The Canadian and Yukon governments have announced they will be awarding $1 million in research funding to look at the effects of COVID-19 in the territory.
“From mental health to food security; from emergency preparedness to housing and homelessness and protecting the most vulnerable, the recipients of the COVID-19 Recovery Research funding are working to ensure that Yukon and Canada are prepared for a future emergency or pandemic,” said Yukon MP Brendan Hanley, in a statement.
Seven projects, with a combined budget of $454,000, were announced on Dec. 21. A second intake is currently open and the second round of results will be announced in February.
Recipients in the first funding phase include the Selkirk First Nation, Firelight Group and Tr’ondëk Hwëchin First Nation, Council of Yukon First Nations, Yukon Status of Women Council, Lakehead University researchers Kari Johnston and Mark Andrachuk and the Queer Yukon Society.
The research program is being funded by the federal government through the department of Crown-Indigenous Relations and Northern Affairs Canada.
Many of the research topics focus on specific groups or activities and how they have been impacted since March 2020.
Selkirk First Nation, for example, was awarded $70,300 to look at how the pandemic impacted traditional food-related pursuits. The Yukon Status of Women Council will use $75,000 to look at how COVID-19 impacted the livelihoods of women in the territory. The Queer Yukon Society will receive around $9,000 to look at housing insecurity during the pandemic.

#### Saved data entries
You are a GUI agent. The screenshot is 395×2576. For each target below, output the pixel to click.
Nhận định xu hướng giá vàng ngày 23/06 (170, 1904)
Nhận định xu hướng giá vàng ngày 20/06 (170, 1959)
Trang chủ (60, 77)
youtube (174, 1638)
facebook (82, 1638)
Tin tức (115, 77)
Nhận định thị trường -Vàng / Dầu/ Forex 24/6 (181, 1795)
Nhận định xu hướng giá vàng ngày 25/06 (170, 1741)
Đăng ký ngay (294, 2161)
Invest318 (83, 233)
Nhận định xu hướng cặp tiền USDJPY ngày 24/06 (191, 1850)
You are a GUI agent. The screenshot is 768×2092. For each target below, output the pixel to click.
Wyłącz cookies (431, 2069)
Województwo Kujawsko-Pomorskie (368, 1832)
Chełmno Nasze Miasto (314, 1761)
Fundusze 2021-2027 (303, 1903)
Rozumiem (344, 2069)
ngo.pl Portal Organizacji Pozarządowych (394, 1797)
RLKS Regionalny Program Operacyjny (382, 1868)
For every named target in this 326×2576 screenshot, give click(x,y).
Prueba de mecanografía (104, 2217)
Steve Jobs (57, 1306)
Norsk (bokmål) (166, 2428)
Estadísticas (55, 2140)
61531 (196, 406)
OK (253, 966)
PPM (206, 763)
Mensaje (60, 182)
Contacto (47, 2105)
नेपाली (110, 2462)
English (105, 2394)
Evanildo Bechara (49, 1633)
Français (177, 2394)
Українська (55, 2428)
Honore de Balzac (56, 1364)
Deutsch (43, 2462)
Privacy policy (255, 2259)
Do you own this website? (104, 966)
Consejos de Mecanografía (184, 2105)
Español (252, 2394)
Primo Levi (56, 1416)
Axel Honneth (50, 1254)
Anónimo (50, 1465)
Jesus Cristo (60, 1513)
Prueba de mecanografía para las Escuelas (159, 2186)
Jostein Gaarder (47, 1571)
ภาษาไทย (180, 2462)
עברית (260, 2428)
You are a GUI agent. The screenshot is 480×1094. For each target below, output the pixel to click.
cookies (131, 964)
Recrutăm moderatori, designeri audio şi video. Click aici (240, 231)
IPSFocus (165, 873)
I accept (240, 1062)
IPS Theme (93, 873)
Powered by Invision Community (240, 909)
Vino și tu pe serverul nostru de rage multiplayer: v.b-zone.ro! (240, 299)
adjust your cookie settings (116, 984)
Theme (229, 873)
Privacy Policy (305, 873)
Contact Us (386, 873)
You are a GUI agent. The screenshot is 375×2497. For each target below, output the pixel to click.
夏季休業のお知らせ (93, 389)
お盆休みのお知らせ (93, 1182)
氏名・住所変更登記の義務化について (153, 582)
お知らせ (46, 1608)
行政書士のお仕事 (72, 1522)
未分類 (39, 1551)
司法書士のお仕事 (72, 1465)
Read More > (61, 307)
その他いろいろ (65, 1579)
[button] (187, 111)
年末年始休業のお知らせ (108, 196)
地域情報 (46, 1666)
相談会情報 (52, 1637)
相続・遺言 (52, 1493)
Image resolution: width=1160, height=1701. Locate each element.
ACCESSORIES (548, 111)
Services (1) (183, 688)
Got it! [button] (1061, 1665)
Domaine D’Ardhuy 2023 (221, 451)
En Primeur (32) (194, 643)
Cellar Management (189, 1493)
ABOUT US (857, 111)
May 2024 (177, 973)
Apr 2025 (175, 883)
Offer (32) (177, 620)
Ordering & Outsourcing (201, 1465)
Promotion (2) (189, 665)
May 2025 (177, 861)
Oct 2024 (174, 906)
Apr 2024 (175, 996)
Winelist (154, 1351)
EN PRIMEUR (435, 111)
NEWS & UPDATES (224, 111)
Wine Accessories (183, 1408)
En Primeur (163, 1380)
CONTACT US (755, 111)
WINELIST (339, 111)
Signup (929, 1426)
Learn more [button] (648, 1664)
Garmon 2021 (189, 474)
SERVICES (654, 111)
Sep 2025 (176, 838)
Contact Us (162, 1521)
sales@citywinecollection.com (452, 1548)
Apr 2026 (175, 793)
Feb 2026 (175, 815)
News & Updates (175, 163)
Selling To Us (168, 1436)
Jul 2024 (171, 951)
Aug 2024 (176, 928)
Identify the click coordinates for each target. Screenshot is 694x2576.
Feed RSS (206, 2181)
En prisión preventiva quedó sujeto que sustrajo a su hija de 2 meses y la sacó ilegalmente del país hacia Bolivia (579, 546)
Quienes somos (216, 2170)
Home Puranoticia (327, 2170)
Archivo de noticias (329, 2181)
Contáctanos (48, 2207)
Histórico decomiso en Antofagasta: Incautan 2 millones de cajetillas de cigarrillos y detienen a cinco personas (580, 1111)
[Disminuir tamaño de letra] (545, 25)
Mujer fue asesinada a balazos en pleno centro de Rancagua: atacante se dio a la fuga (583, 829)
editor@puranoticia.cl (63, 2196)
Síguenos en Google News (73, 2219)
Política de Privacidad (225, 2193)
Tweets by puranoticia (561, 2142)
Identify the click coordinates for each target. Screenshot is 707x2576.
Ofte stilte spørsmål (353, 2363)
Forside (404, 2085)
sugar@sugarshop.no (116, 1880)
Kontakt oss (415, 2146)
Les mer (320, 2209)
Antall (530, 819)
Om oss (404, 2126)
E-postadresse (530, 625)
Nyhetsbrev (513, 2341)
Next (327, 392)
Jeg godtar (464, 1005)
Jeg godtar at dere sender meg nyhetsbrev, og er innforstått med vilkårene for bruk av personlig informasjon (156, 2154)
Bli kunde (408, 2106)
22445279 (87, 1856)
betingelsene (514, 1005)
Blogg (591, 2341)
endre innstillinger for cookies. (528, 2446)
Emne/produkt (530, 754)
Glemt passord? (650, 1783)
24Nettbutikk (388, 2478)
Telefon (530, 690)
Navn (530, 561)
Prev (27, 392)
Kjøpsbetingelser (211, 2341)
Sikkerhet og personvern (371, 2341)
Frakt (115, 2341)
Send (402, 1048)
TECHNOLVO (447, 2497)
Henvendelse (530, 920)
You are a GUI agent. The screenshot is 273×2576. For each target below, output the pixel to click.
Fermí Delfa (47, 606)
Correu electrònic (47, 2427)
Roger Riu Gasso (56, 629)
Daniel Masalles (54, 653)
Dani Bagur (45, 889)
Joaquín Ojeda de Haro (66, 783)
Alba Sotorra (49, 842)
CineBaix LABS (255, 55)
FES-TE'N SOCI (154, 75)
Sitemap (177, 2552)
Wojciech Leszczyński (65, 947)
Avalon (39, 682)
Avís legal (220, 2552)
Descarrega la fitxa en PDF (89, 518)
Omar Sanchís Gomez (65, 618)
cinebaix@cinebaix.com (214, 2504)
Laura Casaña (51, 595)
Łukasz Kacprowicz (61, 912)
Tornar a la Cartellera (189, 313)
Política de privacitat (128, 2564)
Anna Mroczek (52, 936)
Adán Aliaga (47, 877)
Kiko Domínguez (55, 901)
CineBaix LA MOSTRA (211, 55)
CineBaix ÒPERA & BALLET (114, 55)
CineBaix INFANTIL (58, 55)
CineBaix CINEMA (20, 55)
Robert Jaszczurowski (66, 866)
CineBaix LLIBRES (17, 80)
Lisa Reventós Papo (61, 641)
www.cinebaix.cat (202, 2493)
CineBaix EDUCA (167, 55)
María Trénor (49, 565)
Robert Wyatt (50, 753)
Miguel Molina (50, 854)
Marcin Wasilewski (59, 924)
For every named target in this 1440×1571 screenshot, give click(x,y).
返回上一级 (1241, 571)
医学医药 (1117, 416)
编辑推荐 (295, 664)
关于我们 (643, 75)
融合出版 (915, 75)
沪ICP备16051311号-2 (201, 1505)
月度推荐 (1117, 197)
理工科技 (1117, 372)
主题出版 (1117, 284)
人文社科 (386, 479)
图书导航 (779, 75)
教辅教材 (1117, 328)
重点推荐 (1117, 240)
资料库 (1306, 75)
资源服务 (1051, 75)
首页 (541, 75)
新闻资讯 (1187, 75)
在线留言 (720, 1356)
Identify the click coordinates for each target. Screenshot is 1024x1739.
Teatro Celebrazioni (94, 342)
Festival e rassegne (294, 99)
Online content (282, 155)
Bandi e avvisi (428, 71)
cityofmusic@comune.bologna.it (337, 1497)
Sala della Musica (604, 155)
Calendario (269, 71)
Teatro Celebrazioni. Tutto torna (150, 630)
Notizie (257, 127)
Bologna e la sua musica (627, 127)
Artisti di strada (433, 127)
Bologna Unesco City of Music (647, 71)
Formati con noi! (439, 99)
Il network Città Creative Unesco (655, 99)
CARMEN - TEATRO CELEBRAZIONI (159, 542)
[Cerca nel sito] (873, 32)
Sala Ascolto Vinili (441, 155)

#### Explore the material
A. How much did Selkirk First Nation receive, according to the article on Yukon COVID-19 research funding?
B. Please continue the article on Yukon COVID-19 research funding from the point where it stops.

#### Responses to the exercise
A. $70,300

B.
Other projects will look at the well-being of teachers and educators and adaptation among businesses and entrepreneurs in the territory.
The Council of Yukon First Nations was awarded $75,000 to look at how emergency responses were implemented among Yukon First Nations by the COVID-19 response team, and “use lessons from the current pandemic to inform ongoing collaboration and decision-making.”
“The program will help increase our collective understanding of the various impacts of the pandemic on the lives of Yukoners while building a healthier, more resilient and prosperous North, for the benefit of all Canadians,” said federal Minister of Northern Affairs Daniel Vandal in a statement.
A number of the projects promise to offer recommendations for the future, as we eventually come out of the pandemic into recovery mode.
Project timelines range from one to two years for completion and the goal is to undertake work that looks at the social, cultural, environmental, economic and health impacts of COVID-19 in the Yukon.